** SOURCE TEXT follows **
The quiet divide at work: people who use AI, and people who don't.
A new gap is opening up inside offices. Most workers haven't realized which side of it they're on. We sat down with 14 Iternal Academy members, managers, and recruiters to find out what's actually happening.
When "Daniel" opened his laptop on a Tuesday morning in March, he noticed something strange on his colleague Maya's screen. She wasn't writing the client memo. She was talking to it.
"It was like watching someone use a calculator for the first time while you're still doing long division," Daniel told us. He's 44, a senior associate at a Midwestern consulting firm, and until that morning, he had never opened ChatGPT, Claude, or any of the AI tools that have quietly become standard among a certain subset of his colleagues. "I thought I had a few more years. Turns out I had maybe six months."
Daniel is not unusual. According to the March 2026 St. Louis Fed Survey of Consumer Expectations, only 33% of US knowledge workers report using generative AI tools at work on a daily or near-daily basis. The other 67% are split between occasional users and people who have never opened the tools at all.
** End of SOURCE TEXT **
WHAT YOU WILL DO:
**A)** Copy the article on the AI divide at work word for word, from "The quiet divide" up to and including "what's actually happening.".
**B)** Continue the article on the AI divide at work from its last sentence.
** DATASET follows **
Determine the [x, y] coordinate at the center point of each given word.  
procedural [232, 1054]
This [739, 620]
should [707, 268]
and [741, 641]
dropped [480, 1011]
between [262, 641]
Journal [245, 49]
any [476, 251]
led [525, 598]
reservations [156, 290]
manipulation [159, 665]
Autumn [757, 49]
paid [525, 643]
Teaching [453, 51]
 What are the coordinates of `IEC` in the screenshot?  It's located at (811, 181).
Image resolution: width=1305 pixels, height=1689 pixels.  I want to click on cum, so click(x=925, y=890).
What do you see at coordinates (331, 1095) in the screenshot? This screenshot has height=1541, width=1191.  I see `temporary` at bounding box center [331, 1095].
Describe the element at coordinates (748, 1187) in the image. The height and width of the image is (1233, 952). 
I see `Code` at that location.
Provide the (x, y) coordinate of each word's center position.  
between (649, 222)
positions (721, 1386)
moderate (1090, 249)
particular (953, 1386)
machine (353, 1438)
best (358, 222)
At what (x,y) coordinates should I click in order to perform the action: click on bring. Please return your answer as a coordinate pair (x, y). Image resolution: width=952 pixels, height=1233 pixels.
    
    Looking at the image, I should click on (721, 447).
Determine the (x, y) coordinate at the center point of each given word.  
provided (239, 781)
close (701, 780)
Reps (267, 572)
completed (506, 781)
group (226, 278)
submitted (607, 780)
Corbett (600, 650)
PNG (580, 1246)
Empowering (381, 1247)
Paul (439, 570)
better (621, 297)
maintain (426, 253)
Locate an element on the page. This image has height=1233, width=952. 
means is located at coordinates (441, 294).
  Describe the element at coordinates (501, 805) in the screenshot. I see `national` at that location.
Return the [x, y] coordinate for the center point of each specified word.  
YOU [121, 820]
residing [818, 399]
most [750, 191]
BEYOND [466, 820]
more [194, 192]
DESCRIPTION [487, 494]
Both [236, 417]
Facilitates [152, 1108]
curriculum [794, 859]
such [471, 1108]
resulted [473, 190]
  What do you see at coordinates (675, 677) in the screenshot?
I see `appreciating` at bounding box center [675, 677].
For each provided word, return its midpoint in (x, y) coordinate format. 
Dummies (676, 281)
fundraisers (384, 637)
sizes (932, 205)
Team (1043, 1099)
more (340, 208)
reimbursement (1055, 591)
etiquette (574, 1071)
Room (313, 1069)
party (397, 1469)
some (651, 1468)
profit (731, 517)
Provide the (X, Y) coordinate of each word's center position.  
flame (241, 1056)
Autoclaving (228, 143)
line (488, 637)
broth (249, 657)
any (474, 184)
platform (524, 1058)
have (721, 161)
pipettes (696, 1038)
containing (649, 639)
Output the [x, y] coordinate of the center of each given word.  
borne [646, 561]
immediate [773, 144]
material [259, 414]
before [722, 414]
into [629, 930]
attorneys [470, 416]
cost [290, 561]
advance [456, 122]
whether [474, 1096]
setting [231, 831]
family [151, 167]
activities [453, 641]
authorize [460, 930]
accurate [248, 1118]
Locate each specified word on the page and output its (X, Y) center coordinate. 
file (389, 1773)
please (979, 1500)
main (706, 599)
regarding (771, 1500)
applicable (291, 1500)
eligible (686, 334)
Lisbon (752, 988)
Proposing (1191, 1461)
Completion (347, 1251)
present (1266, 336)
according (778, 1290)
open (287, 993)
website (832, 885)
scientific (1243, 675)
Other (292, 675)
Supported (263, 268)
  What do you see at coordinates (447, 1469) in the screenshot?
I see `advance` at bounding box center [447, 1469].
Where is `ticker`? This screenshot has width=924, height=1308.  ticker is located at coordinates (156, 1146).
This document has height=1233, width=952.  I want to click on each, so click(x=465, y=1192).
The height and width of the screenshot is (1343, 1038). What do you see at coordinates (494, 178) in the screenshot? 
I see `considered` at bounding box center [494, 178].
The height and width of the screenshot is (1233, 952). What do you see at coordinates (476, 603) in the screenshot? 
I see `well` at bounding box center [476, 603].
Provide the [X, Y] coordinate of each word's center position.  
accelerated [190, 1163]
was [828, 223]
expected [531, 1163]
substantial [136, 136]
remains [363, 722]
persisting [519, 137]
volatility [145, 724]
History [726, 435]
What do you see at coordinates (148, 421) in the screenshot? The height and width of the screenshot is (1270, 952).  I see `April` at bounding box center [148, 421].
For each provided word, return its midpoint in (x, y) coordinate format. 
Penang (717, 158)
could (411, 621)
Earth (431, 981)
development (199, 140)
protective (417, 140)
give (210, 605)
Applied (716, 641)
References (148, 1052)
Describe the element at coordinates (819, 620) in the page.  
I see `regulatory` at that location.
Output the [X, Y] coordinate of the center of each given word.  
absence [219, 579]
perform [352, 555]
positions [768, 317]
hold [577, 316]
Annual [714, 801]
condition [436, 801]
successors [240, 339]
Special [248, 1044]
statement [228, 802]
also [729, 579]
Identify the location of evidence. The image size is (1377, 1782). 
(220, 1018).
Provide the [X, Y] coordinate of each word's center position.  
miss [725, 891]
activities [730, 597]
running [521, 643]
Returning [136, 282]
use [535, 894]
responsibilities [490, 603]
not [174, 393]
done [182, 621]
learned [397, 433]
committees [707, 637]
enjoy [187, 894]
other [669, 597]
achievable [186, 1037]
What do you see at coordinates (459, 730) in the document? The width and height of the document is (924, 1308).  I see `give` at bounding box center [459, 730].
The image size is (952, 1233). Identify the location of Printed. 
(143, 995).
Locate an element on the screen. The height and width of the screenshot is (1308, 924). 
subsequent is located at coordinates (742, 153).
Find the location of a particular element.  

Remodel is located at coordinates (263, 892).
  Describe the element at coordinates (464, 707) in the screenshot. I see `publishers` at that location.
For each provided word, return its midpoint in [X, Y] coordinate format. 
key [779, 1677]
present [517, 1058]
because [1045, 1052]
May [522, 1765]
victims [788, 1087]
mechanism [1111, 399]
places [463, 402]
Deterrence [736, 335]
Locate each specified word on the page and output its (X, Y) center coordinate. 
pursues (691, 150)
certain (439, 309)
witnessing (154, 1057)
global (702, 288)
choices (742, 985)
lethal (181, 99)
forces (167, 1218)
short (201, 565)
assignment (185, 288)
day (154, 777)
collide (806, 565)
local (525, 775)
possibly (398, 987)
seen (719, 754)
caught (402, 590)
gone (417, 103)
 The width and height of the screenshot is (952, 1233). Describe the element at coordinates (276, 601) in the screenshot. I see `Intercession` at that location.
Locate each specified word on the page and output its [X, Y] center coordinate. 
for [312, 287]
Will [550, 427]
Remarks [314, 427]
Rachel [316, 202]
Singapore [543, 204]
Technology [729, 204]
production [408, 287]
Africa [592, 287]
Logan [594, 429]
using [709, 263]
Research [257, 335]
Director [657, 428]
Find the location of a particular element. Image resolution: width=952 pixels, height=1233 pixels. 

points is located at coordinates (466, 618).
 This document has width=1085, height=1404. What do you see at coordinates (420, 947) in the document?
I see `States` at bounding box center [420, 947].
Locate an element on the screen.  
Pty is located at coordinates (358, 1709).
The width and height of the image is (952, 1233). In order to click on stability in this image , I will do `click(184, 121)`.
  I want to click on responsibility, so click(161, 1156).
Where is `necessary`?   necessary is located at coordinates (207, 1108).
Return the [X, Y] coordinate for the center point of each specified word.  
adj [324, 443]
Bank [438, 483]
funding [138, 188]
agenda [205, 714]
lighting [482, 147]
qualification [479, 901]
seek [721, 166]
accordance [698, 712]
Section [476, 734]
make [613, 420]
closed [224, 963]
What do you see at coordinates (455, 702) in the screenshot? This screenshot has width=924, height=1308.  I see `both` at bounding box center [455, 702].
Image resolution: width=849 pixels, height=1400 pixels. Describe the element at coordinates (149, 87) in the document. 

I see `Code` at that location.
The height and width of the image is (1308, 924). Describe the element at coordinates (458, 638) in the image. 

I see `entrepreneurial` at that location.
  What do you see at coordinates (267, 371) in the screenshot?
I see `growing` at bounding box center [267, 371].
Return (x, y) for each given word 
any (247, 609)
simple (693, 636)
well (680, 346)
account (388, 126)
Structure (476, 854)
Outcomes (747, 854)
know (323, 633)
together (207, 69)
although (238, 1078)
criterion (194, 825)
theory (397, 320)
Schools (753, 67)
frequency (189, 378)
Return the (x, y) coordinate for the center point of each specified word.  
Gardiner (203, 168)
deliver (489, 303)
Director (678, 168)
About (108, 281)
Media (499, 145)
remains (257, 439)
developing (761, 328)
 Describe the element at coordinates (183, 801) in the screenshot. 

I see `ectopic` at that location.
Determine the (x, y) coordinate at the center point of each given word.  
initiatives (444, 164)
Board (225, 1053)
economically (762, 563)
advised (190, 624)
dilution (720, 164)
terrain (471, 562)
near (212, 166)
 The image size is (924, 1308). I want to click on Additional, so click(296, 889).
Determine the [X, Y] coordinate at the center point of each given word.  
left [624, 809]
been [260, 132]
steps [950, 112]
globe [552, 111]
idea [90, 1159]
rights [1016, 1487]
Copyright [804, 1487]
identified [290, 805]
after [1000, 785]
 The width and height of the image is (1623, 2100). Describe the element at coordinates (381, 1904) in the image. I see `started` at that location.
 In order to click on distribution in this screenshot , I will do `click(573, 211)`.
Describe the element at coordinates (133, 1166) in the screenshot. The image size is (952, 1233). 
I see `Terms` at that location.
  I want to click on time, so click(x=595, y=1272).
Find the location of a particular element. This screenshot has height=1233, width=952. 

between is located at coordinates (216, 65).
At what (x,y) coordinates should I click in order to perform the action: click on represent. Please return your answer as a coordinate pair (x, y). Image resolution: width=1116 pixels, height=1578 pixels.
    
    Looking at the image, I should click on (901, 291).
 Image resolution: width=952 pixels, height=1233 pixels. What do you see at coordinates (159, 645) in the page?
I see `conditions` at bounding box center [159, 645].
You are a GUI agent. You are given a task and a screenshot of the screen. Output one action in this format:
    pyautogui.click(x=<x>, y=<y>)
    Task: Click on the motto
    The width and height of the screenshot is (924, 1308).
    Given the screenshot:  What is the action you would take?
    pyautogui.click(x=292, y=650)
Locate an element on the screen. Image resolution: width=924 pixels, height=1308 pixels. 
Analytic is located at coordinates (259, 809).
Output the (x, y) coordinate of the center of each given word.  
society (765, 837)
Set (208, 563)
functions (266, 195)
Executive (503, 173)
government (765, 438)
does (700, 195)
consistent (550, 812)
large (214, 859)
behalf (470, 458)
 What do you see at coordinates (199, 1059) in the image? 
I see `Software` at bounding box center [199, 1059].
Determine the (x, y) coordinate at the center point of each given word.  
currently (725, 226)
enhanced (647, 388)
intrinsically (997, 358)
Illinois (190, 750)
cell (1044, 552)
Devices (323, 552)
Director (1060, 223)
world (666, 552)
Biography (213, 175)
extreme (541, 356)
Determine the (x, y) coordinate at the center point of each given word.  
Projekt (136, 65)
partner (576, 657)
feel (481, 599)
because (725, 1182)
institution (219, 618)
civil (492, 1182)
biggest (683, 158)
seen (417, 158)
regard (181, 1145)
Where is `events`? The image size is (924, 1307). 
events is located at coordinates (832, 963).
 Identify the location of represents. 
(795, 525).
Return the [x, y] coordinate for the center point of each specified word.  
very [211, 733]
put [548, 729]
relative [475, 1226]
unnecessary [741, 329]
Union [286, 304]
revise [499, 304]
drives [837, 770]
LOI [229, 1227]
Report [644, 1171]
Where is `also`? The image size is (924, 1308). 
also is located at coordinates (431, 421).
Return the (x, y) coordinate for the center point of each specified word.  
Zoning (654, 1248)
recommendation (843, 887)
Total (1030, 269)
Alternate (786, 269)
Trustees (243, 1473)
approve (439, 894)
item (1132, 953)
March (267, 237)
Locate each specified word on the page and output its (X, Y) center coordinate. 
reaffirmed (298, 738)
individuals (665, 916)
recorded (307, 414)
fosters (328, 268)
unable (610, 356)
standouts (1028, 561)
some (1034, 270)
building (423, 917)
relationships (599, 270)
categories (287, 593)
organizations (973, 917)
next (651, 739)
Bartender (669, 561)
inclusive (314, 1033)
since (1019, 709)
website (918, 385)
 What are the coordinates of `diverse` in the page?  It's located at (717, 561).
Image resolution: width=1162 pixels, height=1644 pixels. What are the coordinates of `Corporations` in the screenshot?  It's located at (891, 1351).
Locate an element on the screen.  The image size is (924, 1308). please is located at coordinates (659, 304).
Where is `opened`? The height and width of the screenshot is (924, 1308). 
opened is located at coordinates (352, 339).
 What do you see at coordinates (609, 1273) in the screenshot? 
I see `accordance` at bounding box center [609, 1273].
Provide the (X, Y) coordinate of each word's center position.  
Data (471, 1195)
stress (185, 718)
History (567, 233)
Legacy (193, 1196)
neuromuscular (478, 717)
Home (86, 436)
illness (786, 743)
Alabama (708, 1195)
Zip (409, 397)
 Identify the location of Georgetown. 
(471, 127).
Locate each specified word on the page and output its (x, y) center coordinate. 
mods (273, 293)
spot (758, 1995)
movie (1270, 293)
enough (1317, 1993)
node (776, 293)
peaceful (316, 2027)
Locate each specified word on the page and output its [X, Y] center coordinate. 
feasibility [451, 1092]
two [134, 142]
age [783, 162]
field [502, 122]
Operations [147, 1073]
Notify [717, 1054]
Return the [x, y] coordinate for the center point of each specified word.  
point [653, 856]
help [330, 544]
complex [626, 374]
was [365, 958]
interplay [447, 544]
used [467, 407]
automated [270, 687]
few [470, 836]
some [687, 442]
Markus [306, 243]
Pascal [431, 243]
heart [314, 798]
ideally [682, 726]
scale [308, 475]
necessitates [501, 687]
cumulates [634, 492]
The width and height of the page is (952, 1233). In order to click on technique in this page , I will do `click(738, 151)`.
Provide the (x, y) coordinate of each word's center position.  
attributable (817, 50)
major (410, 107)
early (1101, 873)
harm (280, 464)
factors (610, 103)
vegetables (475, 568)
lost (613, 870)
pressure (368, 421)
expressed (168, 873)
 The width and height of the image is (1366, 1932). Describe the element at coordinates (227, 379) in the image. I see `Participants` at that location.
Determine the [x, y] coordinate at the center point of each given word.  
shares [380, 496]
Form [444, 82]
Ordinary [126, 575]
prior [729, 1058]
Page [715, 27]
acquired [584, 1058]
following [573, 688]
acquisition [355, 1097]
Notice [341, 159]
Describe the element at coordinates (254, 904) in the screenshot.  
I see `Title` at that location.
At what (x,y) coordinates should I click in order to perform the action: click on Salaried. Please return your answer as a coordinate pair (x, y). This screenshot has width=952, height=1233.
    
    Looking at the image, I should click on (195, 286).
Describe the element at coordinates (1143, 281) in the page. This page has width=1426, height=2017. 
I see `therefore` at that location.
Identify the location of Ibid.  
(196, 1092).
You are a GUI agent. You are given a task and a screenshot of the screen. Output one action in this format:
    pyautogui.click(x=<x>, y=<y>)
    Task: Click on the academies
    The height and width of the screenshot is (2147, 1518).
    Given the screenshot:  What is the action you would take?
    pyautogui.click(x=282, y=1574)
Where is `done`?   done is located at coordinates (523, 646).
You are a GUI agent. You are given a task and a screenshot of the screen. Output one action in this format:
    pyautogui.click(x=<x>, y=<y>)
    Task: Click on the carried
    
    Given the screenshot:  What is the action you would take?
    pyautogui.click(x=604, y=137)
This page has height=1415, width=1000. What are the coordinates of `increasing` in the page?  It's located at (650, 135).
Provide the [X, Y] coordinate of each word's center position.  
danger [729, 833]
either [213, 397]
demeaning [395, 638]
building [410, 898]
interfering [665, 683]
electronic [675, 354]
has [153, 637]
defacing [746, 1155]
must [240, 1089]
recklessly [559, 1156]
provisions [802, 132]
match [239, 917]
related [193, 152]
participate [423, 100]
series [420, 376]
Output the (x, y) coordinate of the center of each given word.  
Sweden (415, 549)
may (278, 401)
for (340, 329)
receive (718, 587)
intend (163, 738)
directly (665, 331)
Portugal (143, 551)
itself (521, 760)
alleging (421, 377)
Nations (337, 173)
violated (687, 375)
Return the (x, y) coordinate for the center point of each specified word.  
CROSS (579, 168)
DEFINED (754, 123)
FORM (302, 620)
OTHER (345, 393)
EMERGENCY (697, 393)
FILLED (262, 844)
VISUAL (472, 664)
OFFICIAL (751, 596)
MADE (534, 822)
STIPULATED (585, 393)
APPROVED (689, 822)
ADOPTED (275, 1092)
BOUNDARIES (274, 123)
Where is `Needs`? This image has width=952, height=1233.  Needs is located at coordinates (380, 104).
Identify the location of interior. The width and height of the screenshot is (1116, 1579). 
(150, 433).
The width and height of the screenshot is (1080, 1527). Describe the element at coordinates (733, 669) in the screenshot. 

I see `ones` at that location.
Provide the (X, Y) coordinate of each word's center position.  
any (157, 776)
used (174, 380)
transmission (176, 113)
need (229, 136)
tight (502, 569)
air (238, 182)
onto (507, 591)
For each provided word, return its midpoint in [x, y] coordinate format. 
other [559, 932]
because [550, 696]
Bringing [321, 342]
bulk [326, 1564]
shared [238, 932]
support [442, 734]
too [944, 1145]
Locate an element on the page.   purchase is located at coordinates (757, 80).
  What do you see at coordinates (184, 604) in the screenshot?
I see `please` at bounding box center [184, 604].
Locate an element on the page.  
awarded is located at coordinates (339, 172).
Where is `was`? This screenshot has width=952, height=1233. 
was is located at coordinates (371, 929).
** End of DATASET **
ANSWERS GIVEN:
**A)**
The quiet divide at work: people who use AI, and people who don't.
A new gap is opening up inside offices. Most workers haven't realized which side of it they're on. We sat down with 14 Iternal Academy members, managers, and recruiters to find out what's actually happening.

**B)**
What's striking is not the number. It's the shape of the curve underneath it.
The 18 months that quietly rewrote middle-skill work
Between late 2024 and the start of 2026, something happened in professional knowledge-work that did not happen with any prior software wave — not cloud, not mobile, not even spreadsheets. The productivity gap between AI-fluent and non-AI-fluent workers stopped being marginal and started being categorical.
A 2025 study from MIT Sloan compared two groups of marketing analysts of equivalent seniority. The AI-fluent group completed standard analytical briefs in 41% less time, with 18% fewer revision cycles. They were also more likely to be promoted within twelve months — by a factor of 2.3.
"The hardest part isn't that AI is taking jobs. It's that it's invisibly redistributing them. A worker who uses AI well still has a job — they just have a different one, with different leverage, and they're harder to replace." — Dr. Erika Voss, labor economist, Brookings Institution
For workers in the second group — the 67% — the gap is widening without their full awareness. They are not being fired. They are simply being asked to do more, with the same tools they always used, while their AI-fluent peers ship more, faster, with fewer hours. That asymmetry tends to surface in performance reviews, not in headlines.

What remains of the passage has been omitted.